Time is precious now, for there are only a few hours left to go before the remaining customers come to collect their creations - from pounds 400 upwards - pack their picnics and head off for the first day of Royal Ascot.
It is both a heavenly and hellish time to be a hat-maker. There is the pleasurable business of turning sheets of pale straw into fantastical seemingly caramelised shapes and the satisfaction of serving stylish customers. Then there are the demanding customers, the ones who have the temerity to ask for crazy hamburger hats - 'can you believe it', says Treacy.

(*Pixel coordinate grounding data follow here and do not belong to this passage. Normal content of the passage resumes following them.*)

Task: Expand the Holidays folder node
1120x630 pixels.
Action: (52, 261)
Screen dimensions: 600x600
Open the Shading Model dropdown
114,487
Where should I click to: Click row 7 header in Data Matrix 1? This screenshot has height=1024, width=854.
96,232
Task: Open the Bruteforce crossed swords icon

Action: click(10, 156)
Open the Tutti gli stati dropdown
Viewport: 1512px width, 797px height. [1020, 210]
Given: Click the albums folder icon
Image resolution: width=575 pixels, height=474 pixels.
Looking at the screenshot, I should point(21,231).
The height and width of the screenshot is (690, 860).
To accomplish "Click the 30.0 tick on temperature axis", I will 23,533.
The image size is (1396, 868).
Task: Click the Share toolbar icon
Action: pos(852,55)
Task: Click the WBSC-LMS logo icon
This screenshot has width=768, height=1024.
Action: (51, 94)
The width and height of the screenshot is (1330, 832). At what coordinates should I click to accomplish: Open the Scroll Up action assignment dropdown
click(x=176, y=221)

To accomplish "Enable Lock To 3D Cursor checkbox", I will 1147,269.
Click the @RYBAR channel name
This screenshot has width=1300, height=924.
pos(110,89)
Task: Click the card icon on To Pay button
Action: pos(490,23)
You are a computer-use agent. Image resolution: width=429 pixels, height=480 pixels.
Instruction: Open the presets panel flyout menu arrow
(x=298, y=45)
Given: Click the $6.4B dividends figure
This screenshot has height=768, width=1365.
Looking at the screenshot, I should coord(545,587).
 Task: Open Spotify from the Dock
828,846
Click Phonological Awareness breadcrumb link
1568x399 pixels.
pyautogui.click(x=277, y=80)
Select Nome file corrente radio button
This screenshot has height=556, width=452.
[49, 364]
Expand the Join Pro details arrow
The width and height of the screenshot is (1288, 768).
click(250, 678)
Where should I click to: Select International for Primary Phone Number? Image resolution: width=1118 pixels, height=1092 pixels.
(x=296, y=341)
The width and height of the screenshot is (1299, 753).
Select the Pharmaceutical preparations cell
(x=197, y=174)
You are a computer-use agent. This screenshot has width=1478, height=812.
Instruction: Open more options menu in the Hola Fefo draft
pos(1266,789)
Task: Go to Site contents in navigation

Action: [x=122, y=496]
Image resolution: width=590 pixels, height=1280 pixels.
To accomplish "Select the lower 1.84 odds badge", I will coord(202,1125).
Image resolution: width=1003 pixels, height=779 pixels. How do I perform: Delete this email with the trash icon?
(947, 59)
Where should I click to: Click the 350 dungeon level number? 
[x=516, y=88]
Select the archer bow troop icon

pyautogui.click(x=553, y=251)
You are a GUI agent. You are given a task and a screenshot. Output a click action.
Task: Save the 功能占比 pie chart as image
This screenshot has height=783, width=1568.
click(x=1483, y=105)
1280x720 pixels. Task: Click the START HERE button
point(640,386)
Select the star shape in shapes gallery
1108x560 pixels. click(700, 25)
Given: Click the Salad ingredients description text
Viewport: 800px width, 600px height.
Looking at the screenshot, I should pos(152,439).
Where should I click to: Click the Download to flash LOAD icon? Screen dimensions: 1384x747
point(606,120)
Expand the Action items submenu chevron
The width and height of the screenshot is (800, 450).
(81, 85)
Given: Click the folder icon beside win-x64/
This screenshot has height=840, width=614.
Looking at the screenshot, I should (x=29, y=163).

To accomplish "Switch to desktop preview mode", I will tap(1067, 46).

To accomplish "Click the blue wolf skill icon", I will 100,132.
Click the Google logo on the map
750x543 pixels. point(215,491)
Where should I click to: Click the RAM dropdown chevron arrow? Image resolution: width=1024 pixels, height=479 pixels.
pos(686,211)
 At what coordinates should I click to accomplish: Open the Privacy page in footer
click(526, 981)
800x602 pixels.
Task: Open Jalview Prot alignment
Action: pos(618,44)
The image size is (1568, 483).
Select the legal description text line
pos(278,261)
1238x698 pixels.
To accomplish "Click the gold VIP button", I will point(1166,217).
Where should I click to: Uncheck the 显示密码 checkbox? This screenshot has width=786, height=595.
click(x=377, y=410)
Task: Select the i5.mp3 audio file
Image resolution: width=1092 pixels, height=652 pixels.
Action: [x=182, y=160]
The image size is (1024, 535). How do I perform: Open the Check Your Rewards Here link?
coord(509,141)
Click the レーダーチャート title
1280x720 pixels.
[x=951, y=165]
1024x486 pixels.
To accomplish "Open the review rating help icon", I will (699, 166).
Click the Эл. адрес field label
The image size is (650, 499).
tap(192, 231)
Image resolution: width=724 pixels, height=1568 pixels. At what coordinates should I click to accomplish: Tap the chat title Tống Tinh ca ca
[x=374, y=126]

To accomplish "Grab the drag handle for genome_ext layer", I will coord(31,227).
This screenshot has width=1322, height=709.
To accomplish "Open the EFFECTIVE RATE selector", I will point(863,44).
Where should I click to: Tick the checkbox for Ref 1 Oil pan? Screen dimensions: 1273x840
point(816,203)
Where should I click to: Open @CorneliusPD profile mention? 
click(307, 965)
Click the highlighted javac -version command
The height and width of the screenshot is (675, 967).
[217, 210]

His hats may not be gimmicky, but they are eye-catching; thrilling swirls of gauzy net and spikey slithers of razored cock feathers. They appear to defy the laws of geometry, but these swaggering saucers are weightless, light as the banana fibres they are woven from. They are made to be worn all day, they are cool and comfortable.
The gleaming gilt studio with its elegantly etiolated mannequins, resplendent in architectural hats, entices in a few last- minute, breathless Ascot shoppers. One lady in a wicked little floral dress and husband in tow, takes a fancy to a slick cartwheel. The floral display just loves it. He buys it. They parcel it up in a big brown cardboard box and acres of tissue paper. 'Rain, don't even mention it,' he says.
Below stairs, it is a surreal jumble of blocks, brims and crowns. There are five hat-makers concentrating, silver thimbles on their fingers, silently and desperately they sew. There is little time left.
The table is brimming with half-finished hats, scalding irons, cans of stiffening spray, cotton reels, pin cushions and mugs of cold tea. Treacy teases and twists a coil of gold net, he deftly flicks it over the crown of a copious straw boater.
'This season it's all about transparency,' he muses, 'sheer, light materials, there are no dark aggressive shapes'.
Upstairs the telephone is ringing again. 'No it's not ready yet, no, no you can't come now, in fact make it later.' He runs his hands through his hair for the umpteenth time, this is the rush, the buzz, the exquisitely painful process of creation.